Wow... this is rather snarky. We do get awful greedy when we want, want, WANT our free patterns. The polite thing for the dozen or so of you to have done would have been to ask where you might BUY your own copy of this pattern. Don't ask people to violate copyright by sending you copies of their patterns. If they are available free online, the poster will surely tell you.

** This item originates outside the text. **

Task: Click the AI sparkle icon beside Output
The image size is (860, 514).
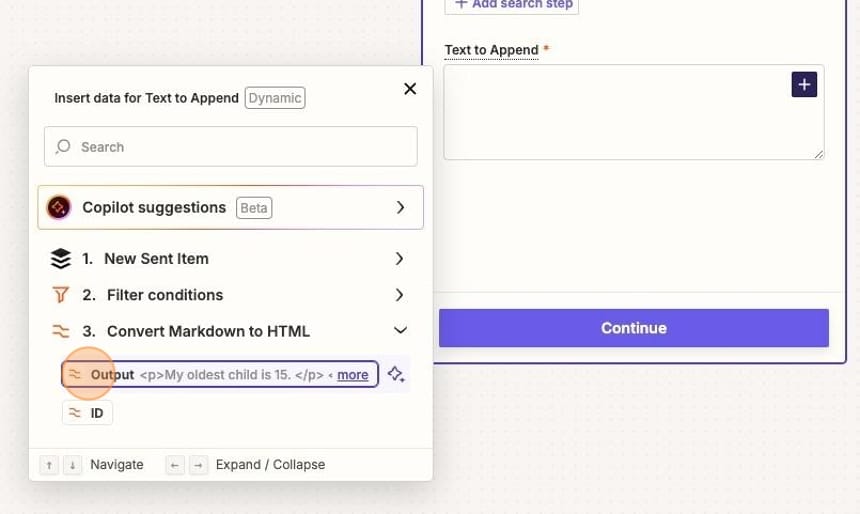Action: (396, 375)
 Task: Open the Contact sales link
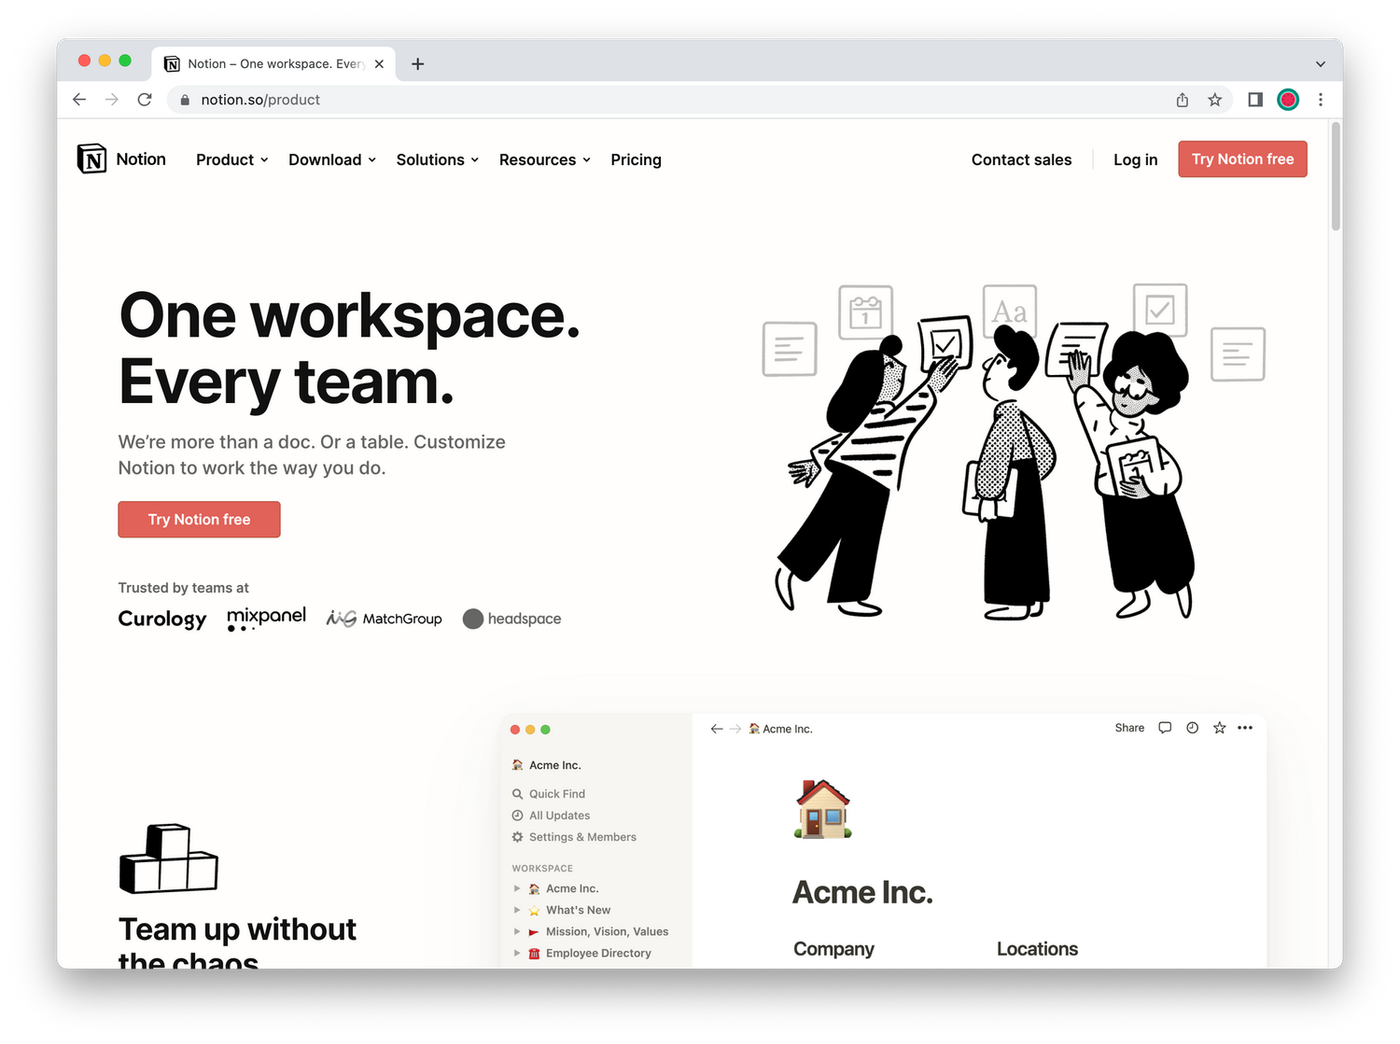pos(1021,159)
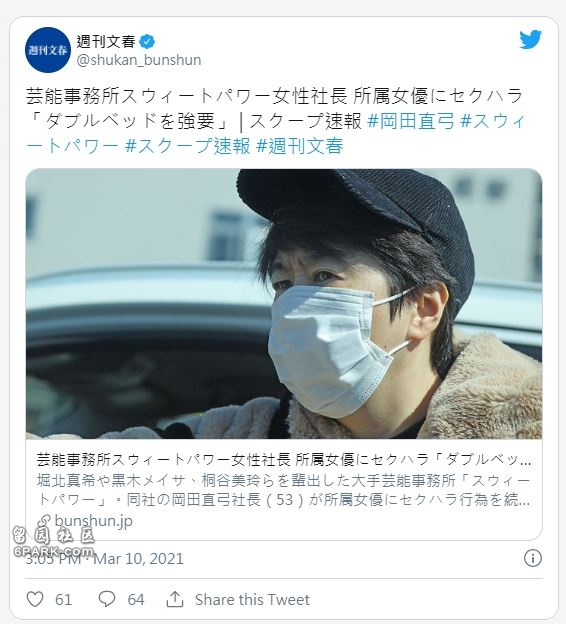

And if she choses not to respond to your demands, let it go. Don't hang around stomping your feel and gnashing your teeth. Really, people, listen to yourselves!


----------



## knitchic (Jun 15, 2011)

I was not asking for copyright patterns. Didn't realize I was being snarky & greedy...Sorry that you feel that way. I think it's a compliment when someone asks for a pattern.


----------



## whitetail (Feb 19, 2011)

This is the first time I have ever seen anyone get "snippy" with anyone on this forum. Sewbizgirl, I believe that 
MrsB who posted the vest is perfectly capable of telling others if she was uncomfortable with their requests or that it was a pattern she was unable to post because of copyright issues.


----------



## laceandlovelies (Feb 21, 2011)

Absolutely gorgeous.......I wish my figure was such that I could wear one like it.


----------



## MrsB (Jun 3, 2011)

"MrsB has told me she no longer has a copy of it. Not quite sure how she's going to make the chocolate one then, LOL! Thanks in advance."

Snarky? You be the judge.


----------



## Sewbizgirl (May 11, 2011)

MrsB said:


> "MrsB has told me she no longer has a copy of it. Not quite sure how she's going to make the chocolate one then, LOL! Thanks in advance."
> 
> Snarky? You be the judge.


Sure sounds like she was calling you a liar. Uncalled for.


----------



## MrsB (Jun 3, 2011)

Actually, I don't mind sharing but now that I am aware of copyright laws, I'm not comfortable with that. Thanks for the info.


----------



## CarolZ (Apr 6, 2011)

Sewbizgirl said:


> CarolZ said:
> 
> 
> > MrsB said:
> ...


IF you really read it you would have realized that I was not being "snarky" whatever that is. I was meerly joking about it. I also added another posting stating how grateful I was that when/if she did get the pattern that I'd appreciate it if she sent it to me, as her vest made such a hit with everyone. Guess it's just the way some people perceive things.
Oh, and I did find the book after searching online, and I purchased it. Thank you very much for helping me out MrsB. I really appreciate your posting all of the information on the pattern as again - it's very lovely and I appreciate your talented knitting!


----------



## MrsB (Jun 3, 2011)

I'm really glad you were able to find a copy of that pattern as it's a wonderful design. Kuddos to whoever did design it. Perhaps you'd like to list your source so that everyone who has been asking about it, can also get a copy of it. 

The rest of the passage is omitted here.